◆ Goal of the exercise:
Please return every line in the entries below with the word "Trnava" in it.
====
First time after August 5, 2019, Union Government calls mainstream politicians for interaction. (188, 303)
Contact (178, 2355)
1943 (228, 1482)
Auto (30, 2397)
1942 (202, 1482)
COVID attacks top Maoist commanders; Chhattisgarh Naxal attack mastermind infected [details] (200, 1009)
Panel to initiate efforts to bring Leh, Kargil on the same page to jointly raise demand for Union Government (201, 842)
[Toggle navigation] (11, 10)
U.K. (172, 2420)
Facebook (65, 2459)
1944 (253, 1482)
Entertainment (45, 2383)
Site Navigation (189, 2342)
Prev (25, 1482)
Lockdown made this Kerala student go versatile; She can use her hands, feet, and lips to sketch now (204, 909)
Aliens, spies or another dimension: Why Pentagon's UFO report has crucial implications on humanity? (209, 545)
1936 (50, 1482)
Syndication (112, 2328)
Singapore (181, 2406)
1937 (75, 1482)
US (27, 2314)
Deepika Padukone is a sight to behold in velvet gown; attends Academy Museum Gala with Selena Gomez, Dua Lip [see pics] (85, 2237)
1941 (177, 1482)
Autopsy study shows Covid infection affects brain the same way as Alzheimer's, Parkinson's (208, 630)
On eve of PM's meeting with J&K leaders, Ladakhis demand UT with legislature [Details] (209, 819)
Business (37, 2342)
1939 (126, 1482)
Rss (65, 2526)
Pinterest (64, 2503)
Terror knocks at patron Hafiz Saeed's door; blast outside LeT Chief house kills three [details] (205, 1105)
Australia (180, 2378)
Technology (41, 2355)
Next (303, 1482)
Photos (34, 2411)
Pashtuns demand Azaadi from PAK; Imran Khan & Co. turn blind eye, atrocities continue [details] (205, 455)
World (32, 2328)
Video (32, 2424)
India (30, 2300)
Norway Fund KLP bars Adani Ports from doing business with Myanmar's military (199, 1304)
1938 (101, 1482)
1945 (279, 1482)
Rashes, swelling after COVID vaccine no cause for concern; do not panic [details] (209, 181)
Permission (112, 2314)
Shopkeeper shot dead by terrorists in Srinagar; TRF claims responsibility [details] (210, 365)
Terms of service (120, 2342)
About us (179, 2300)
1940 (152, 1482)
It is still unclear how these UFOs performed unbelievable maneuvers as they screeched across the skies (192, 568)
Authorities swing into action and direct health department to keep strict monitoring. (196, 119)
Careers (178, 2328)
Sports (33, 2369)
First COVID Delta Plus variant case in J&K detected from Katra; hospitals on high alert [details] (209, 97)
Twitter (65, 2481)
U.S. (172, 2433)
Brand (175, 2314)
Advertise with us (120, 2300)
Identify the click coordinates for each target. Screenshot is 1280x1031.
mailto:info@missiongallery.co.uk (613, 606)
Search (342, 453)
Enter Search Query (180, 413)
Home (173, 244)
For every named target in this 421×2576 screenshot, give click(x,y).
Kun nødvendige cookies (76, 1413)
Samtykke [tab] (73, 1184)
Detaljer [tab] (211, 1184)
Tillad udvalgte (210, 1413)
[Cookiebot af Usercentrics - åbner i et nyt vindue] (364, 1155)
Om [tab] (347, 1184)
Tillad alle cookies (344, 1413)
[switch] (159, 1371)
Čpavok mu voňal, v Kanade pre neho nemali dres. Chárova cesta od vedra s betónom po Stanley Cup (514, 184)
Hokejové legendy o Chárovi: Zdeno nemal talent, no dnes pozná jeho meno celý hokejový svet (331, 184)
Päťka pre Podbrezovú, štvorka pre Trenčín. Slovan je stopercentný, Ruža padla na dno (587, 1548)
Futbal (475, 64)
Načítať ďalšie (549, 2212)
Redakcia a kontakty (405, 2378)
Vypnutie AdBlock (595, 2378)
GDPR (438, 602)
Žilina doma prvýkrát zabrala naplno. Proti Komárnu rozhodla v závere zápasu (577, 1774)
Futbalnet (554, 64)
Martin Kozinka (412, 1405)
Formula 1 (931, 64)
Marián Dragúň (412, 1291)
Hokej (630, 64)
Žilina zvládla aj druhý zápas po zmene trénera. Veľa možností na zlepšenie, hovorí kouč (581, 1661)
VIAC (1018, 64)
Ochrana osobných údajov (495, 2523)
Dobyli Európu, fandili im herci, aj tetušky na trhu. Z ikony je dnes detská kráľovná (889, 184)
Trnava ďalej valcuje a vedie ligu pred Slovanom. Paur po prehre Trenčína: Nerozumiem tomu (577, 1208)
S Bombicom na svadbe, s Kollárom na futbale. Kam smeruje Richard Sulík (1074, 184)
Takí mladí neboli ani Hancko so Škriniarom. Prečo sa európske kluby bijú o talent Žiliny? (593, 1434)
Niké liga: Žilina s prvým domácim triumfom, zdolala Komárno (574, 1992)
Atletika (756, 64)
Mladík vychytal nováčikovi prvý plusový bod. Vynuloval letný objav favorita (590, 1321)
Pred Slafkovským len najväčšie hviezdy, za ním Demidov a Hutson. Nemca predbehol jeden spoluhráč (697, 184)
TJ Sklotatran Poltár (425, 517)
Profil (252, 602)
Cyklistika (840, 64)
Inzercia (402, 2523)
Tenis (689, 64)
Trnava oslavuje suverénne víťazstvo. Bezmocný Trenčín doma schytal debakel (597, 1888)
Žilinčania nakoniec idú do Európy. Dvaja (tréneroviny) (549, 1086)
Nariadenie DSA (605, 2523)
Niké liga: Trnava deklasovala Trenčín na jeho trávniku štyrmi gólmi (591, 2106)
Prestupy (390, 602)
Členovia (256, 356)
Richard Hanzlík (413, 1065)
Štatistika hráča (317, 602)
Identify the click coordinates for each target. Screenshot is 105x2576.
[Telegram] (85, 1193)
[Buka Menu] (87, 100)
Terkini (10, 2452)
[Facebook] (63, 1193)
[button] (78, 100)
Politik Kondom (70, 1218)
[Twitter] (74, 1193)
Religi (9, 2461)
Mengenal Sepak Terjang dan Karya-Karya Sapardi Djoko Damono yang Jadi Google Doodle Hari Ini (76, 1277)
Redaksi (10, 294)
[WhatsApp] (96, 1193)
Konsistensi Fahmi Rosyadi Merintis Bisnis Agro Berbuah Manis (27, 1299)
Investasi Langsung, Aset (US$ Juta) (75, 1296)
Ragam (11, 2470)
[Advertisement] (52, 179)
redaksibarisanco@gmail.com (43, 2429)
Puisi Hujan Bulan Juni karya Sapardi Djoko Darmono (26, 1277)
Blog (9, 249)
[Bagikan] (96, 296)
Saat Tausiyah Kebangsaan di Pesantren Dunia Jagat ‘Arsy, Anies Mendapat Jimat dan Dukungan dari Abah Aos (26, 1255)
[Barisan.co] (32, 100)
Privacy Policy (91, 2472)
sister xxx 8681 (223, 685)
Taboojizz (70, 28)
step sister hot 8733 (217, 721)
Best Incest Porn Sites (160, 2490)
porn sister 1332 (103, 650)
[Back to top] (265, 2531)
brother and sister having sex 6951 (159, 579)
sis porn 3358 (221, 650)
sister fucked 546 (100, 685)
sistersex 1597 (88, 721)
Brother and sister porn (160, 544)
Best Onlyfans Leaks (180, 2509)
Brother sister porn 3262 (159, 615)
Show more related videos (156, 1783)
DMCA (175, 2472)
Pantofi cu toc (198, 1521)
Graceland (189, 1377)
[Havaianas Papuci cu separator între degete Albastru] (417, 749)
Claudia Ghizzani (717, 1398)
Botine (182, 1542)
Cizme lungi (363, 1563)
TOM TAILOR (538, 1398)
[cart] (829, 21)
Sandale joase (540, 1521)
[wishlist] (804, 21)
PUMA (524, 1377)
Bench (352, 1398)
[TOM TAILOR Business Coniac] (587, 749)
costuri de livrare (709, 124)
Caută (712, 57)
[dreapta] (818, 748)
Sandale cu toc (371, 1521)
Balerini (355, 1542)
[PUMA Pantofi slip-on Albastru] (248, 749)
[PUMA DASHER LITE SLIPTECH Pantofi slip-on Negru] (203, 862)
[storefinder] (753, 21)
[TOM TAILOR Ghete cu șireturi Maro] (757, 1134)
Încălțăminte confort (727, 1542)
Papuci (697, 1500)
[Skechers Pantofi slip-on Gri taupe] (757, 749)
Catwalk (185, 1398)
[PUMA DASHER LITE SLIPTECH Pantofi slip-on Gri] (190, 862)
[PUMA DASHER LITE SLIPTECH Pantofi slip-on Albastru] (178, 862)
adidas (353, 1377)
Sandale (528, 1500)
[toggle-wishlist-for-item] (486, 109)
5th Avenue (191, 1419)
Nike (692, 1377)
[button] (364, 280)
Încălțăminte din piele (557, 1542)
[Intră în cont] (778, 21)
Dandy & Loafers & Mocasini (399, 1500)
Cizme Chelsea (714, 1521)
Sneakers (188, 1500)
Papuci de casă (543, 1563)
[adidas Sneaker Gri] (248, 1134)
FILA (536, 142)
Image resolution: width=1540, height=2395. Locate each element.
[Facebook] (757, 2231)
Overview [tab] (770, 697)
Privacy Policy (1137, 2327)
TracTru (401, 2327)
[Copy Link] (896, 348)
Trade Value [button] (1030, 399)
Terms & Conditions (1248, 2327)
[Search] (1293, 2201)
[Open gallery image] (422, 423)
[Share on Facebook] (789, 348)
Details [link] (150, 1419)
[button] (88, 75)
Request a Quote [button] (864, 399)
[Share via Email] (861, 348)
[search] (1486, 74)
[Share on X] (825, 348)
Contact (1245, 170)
====
◆ Worked solution:
Trnava ďalej valcuje a vedie ligu pred Slovanom. Paur po prehre Trenčína: Nerozumiem tomu (577, 1208)
Trnava oslavuje suverénne víťazstvo. Bezmocný Trenčín doma schytal debakel (597, 1888)
Niké liga: Trnava deklasovala Trenčín na jeho trávniku štyrmi gólmi (591, 2106)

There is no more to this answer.